There are so many things tangled up inside me that I don’t even know why I’m weeping. March is part of it, of course, but it’s more than that: an accumulation of woe that I can’t deny anymore. Tears stream freely. My nose starts to run.

“Aren’t you a sight?” he whispers. “It’s all right. I won’t tell anyone what a wet rag you turn into after a couple of drinks. In the vids, they have you up on tables flashing your tits once you down a few rounds, so this is a bit of a shock, innit?”

I mumble into his shirt, “Fuck the vids. They’re all posted by assholes.”

And then I remember how many members of the gutter press died on Lachion. That probably qualifies as speaking ill of the dead, but I don’t care. I feel his hands on my back, thumping gently. You’d think I was an infant he intended to burp.

I hiccup.

The next thing I know, I’m blinking gummy eyes, and I feel stiff all over. Jael is still curled around me, one hand on my shoulder, but he’s out, too. I can’t tell how long we’ve been asleep, but it doesn’t matter. We have two days to rest.

On this ship, nobody’s trying to kill me, eat me, or otherwise disperse my molecules. That’s a welcome change. I’m still tired, so I stagger toward the huge bed and flop down. Then I sink back into the delicious, gauzy darkness.

Much later, I surface again, feeling more coherent this time. I adjust my robe, which has gapped in all the wrong places. Rolling out of bed, I assess the situation.

Poor Jael toppled sidewise on my sofa. He’s going to be sore, and it serves him right for being such a stubborn bastard. I do feel better, but I would’ve cried whether he stayed with me or not. It irks me that he shoved his way into my business, but I’m not furious over it. So I wake him by kicking him in the ankle instead of somewhere worse.

He squints up at me and groans. “Maybe you’d keep men around longer if you didn’t do that.”

The joke falls flat, but I pretend it didn’t catch me in a raw place. “Yeah, well, I’m not trying to keep you. You have your own room, go to it.”

Maybe I should thank him, but mostly I’m embarrassed over the way I melted down. I refuse to hash over my emotional state or give him dewy-eyed looks bursting with boundless gratitude. If he craves that sort of thing, he should hit up a girl named Fawn, who dances at the Hidden Rue on Gehenna.

As he gets up, the door slides open. I turn to see Dina standing there with a wide smile because she’s on her own two feet. But the pleasure in her expression dies like light leaving a dead bulb. Her gaze shifts between the rumpled bed, my dishevelment and Jael’s sleepy good humor.

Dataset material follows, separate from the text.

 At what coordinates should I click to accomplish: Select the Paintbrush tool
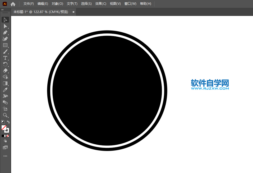click(5, 51)
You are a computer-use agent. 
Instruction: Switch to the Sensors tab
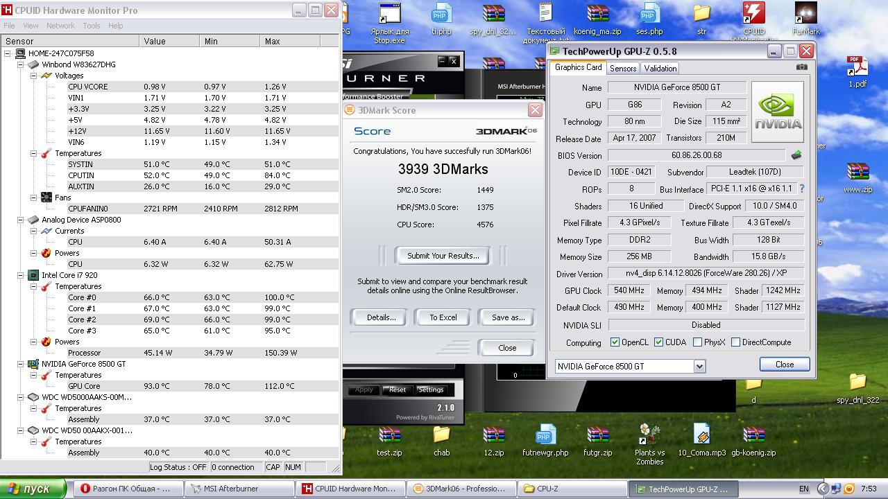click(x=622, y=68)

“I can’t believe I was actually starting to like you,” she bites out. “In your mind, he’s as good as dead. So why not replace him?” She turns so the door closes behind her, leaving her words to accuse me in her stead.

Shit.

Even if it stings, part of me understands why she made that mental leap. I didn’t grieve years for Kai before falling for March. So maybe Dina thinks that’s the way I operate. One man exits; another man enters, and I just love the one I’m with.

But it’s not like that. I hope when she cools down I’ll be able to explain, although in the strictest sense, it’s none of her business who sleeps in my room. I’m conscious of Jael standing beside me, looking shocked. But before I deal with him, I code the door so it’s only accessible to me for the duration of the flight.

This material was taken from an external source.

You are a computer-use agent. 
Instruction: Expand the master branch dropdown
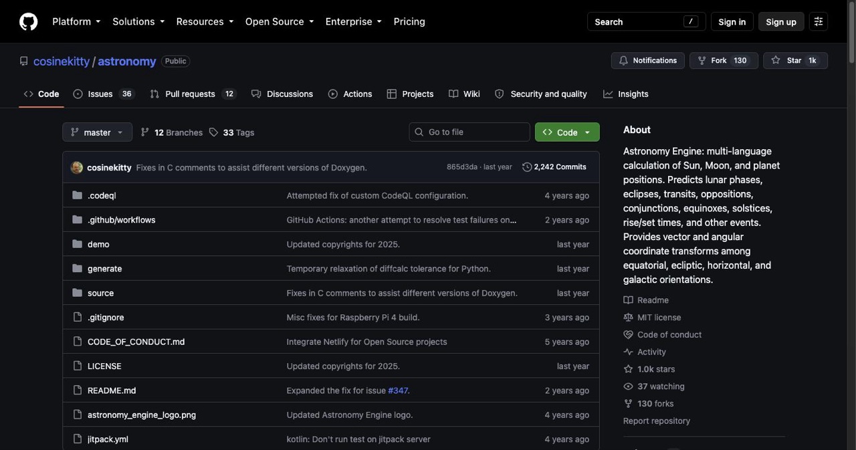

He arcs a brow at me. “I guess breakfast’s out of the question?”

“Out.”

“Right, I’m going.” And he does.

I dress in black because it suits my mood. At least short hair means I don’t have to style it. Looks the same no matter what I do. I pocket 245, who still hasn’t forgiven me for cutting her off back in the hangar. Maybe this will cheer her up.

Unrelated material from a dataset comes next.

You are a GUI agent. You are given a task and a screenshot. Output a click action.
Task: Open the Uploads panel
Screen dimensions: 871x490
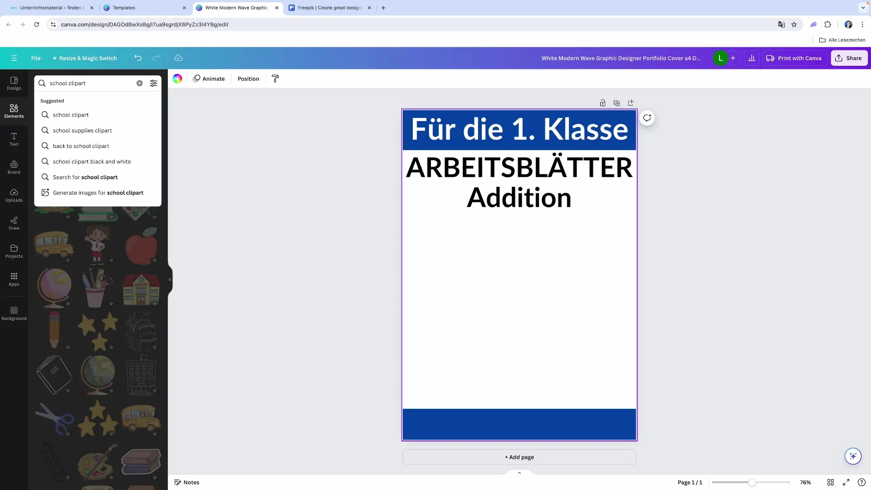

Determined to get some value out of this downtime, I head for Vel’s room. He said he had research to do, but I’m supposed to be tapping him as my resource on Ithtorian culture and customs. To date, I haven’t been taking my role seriously, and no matter what the Syndicate wants, I can’t become another Karl Fitzwilliam. Not even to save my mother’s life.

Unlike me, Vel was smart enough to secure his room right away. I tap the panel and say, “It’s Jax. Can I come in?”

His disembodied voice responds, “A moment please.”